### Task to carry out
Leave out the pictures and repeat the data exactly.

[Data extracts]

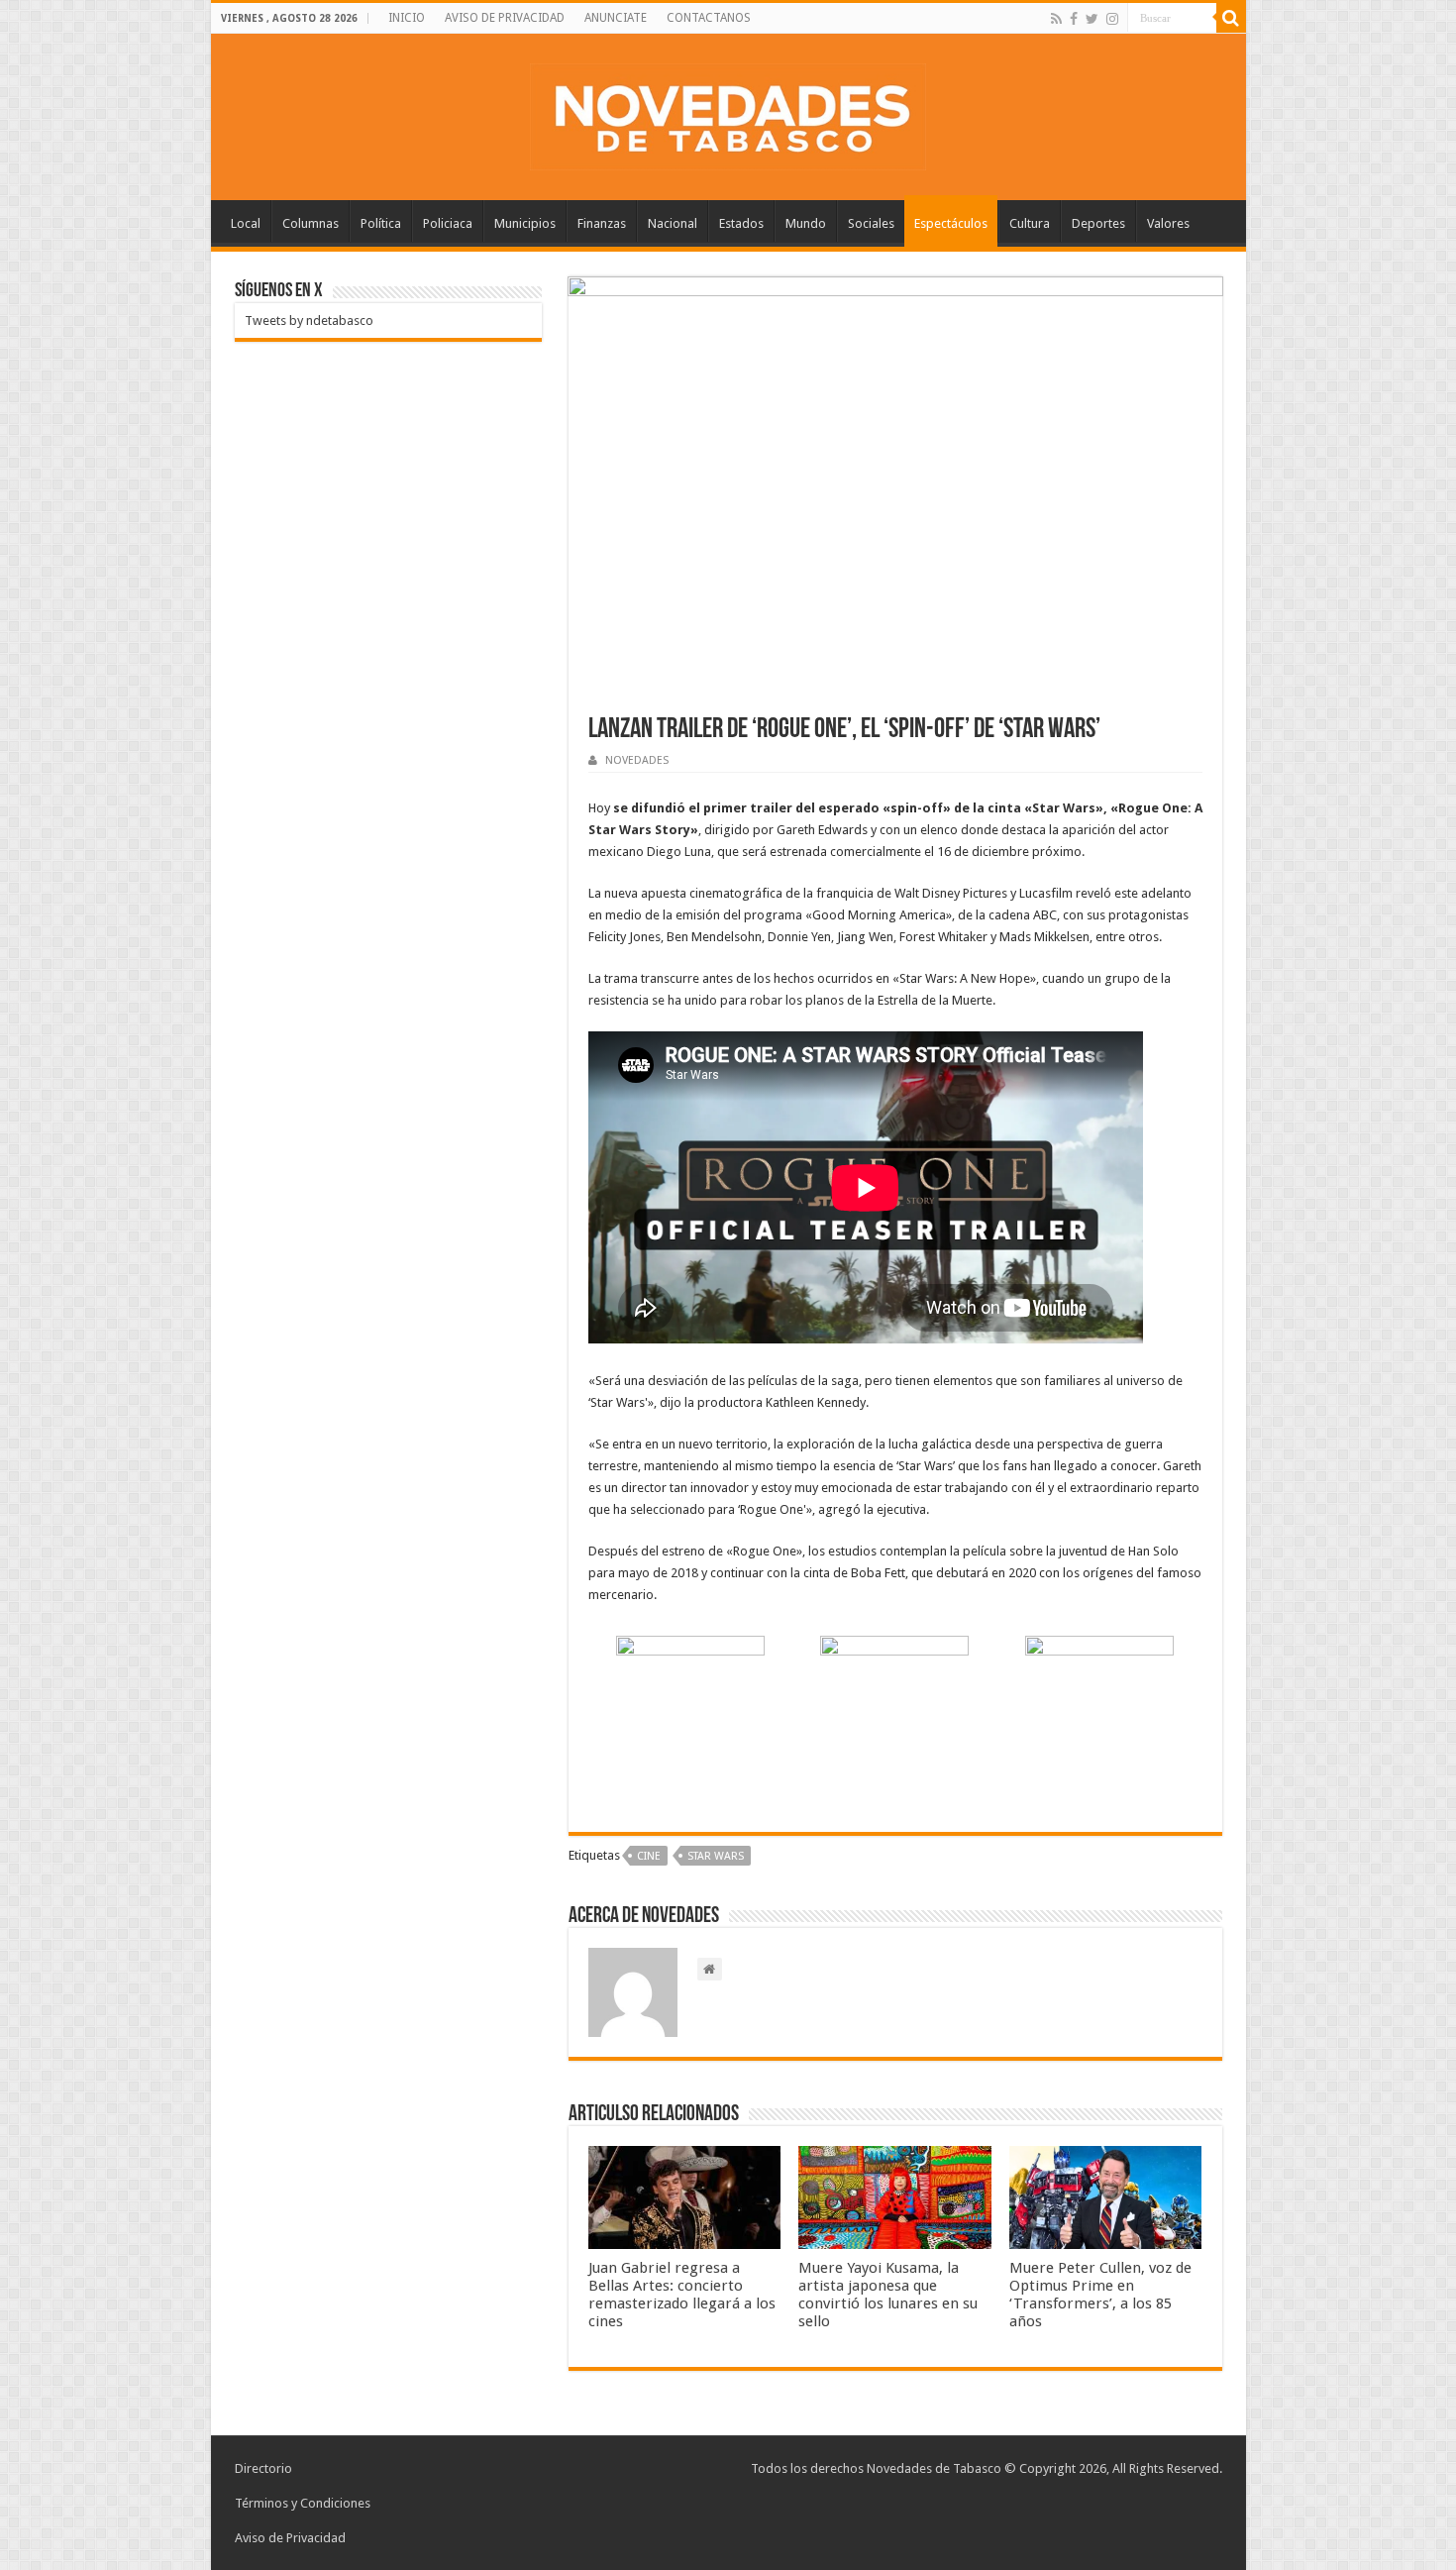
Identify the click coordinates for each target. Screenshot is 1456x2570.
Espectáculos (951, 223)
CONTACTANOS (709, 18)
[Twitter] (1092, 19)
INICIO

[/Data extracts]

### Response
Identify the click coordinates for each target. Screenshot is 1456x2570.
Espectáculos (951, 223)
CONTACTANOS (709, 18)
[Twitter] (1092, 19)
INICIO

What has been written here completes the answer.